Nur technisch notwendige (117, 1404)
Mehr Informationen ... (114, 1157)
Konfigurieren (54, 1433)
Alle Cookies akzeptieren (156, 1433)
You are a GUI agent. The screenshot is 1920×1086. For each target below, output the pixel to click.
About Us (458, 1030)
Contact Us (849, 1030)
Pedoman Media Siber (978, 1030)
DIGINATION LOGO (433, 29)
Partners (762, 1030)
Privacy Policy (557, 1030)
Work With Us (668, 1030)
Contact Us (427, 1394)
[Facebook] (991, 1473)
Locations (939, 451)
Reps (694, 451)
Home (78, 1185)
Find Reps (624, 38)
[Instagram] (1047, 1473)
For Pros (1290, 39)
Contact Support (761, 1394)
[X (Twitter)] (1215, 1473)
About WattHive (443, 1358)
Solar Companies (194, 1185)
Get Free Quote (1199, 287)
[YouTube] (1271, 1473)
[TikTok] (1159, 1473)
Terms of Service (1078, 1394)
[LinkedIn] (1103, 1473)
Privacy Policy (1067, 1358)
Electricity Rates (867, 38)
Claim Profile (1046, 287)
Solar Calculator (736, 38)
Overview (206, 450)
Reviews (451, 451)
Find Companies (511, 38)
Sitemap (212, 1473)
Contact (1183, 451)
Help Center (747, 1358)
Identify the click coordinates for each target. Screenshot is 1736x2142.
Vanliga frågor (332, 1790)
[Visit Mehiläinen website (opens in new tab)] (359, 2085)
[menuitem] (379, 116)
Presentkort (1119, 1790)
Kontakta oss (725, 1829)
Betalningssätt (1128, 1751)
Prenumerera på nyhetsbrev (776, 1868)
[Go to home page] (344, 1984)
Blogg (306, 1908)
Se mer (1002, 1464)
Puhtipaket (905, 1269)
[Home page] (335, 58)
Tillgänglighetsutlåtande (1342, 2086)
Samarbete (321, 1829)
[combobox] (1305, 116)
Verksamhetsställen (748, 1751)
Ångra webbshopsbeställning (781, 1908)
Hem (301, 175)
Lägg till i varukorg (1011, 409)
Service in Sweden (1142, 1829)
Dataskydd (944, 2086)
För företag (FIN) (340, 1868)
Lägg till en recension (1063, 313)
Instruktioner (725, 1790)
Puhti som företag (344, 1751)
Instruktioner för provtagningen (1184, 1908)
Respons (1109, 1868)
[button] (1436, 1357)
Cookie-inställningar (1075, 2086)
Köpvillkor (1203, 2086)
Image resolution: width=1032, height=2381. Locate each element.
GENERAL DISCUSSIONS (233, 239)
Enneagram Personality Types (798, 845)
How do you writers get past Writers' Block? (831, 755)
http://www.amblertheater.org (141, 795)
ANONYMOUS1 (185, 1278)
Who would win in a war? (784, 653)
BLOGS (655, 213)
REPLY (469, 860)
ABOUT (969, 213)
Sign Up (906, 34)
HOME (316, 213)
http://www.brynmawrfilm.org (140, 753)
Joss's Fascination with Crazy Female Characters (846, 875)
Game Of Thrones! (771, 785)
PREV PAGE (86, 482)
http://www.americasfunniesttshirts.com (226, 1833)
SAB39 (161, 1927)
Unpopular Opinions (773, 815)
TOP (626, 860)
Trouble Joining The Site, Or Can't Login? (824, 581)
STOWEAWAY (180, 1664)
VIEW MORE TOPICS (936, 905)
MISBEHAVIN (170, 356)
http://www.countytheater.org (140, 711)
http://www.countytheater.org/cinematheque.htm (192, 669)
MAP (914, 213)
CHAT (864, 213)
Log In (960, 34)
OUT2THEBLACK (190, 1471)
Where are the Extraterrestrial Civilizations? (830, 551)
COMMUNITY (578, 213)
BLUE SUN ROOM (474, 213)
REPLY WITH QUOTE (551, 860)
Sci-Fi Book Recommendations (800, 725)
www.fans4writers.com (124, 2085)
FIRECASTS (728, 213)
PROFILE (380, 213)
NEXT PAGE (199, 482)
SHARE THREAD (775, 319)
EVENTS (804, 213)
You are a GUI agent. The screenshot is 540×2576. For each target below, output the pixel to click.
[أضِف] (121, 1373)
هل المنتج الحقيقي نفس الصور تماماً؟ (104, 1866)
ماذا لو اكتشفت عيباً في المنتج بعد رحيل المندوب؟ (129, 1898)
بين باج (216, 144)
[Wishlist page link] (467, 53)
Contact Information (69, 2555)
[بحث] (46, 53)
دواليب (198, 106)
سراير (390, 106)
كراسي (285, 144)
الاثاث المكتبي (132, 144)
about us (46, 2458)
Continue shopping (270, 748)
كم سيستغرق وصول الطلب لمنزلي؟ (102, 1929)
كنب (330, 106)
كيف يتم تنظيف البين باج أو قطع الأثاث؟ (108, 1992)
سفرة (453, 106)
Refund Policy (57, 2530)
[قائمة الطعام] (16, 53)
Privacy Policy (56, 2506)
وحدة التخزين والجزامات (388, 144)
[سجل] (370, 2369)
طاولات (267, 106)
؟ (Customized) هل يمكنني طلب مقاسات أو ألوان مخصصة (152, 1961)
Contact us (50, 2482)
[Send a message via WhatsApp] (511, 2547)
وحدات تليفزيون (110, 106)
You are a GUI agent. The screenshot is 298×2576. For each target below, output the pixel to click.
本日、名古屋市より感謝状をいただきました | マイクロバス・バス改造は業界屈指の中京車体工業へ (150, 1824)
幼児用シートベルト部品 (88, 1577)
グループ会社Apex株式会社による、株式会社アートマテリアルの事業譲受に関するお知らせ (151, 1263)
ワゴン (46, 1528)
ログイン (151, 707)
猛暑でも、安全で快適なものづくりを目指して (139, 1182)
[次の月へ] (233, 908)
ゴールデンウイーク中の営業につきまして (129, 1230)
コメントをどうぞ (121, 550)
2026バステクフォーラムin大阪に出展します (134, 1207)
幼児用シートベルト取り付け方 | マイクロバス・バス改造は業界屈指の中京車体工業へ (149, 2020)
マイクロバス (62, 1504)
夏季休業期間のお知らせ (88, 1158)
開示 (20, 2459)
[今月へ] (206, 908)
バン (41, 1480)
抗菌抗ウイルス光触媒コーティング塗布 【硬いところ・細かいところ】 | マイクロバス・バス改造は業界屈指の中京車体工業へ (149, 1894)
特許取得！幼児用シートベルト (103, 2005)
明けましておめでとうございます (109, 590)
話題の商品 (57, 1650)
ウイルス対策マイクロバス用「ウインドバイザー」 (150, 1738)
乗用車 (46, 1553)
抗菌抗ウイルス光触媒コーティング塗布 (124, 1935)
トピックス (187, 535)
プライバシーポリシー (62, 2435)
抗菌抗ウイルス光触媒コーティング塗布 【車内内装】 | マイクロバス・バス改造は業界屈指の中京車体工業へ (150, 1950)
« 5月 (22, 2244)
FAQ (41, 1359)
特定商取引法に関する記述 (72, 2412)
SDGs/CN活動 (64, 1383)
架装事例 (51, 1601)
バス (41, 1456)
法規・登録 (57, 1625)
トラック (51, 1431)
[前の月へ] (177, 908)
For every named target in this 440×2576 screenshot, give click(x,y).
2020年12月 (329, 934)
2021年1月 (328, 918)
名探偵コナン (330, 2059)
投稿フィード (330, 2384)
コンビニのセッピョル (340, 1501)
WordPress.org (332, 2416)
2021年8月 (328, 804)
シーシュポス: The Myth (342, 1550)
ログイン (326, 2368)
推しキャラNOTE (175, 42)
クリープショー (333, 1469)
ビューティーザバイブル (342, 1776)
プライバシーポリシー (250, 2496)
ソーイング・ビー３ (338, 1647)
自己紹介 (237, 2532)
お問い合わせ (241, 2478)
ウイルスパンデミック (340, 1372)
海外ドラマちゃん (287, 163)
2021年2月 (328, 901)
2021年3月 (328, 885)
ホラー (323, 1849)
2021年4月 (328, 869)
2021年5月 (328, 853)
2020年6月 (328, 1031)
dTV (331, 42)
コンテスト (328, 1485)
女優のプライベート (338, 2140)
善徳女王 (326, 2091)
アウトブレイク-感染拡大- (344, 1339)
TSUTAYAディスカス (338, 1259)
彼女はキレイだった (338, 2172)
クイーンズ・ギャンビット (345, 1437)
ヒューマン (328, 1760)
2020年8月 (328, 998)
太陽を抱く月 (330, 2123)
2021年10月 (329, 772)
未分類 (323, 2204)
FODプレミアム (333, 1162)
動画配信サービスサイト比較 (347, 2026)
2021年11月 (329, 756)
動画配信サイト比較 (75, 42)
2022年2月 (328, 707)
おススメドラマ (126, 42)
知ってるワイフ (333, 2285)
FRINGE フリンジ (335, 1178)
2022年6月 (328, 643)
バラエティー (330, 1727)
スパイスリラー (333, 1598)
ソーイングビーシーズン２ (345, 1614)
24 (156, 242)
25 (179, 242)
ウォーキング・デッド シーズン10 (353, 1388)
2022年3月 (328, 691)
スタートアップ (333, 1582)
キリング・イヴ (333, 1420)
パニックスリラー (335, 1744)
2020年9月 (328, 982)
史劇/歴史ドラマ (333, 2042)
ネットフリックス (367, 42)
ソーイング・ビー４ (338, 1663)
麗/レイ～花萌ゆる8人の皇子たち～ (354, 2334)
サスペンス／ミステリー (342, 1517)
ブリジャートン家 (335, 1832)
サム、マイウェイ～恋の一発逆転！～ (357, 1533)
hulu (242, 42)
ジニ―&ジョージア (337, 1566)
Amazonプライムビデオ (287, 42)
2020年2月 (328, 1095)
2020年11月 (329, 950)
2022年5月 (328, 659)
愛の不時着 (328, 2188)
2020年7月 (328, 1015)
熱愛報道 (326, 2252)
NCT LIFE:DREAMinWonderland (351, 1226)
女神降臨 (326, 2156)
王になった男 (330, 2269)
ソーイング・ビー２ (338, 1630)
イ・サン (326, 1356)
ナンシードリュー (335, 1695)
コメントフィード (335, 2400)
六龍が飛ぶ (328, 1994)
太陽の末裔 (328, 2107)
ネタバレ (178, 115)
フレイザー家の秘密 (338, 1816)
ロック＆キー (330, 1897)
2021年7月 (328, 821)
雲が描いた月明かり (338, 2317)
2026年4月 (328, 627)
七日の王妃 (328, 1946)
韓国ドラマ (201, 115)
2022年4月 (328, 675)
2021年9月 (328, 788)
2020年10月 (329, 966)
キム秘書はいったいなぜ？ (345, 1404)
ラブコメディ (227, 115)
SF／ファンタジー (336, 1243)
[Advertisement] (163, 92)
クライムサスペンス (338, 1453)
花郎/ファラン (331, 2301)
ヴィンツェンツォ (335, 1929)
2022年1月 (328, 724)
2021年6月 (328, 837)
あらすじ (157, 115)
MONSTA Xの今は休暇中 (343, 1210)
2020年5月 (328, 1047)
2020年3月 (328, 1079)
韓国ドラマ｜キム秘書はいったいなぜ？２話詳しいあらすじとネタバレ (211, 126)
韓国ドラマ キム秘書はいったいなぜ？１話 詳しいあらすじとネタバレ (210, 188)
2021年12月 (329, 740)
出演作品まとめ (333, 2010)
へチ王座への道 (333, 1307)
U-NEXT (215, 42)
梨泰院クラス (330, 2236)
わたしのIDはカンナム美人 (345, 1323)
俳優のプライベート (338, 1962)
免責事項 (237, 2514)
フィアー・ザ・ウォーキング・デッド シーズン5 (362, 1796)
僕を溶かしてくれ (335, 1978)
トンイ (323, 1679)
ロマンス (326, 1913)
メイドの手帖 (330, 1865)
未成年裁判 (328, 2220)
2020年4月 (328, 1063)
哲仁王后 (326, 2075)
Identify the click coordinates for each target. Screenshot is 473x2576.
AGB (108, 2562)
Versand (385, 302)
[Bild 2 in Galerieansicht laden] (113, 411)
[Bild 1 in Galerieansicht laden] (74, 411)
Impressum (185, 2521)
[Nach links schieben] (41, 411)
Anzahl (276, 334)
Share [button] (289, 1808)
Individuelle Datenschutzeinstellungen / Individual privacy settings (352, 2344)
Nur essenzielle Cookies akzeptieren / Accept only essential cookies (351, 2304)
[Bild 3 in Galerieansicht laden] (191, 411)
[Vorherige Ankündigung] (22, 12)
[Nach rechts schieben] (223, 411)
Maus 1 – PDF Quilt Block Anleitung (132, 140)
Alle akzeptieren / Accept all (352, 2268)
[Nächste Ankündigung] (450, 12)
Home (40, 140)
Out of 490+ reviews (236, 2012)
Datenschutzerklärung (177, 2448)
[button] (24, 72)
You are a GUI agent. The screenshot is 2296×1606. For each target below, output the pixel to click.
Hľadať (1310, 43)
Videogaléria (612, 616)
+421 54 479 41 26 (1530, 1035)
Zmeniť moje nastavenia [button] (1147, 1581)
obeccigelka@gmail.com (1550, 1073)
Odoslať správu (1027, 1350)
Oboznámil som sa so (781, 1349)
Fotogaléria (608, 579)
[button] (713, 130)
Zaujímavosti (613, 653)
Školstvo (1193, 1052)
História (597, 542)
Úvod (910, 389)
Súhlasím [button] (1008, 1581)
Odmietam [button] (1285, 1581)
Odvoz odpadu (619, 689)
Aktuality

= = = = = = =

### Task description
Going through the listing above, copy out every line that has the string "キム秘書はいったいなぜ".

### Solution for this exercise
キム秘書はいったいなぜ？ (345, 1404)
韓国ドラマ｜キム秘書はいったいなぜ？２話詳しいあらすじとネタバレ (211, 126)
韓国ドラマ キム秘書はいったいなぜ？１話 詳しいあらすじとネタバレ (210, 188)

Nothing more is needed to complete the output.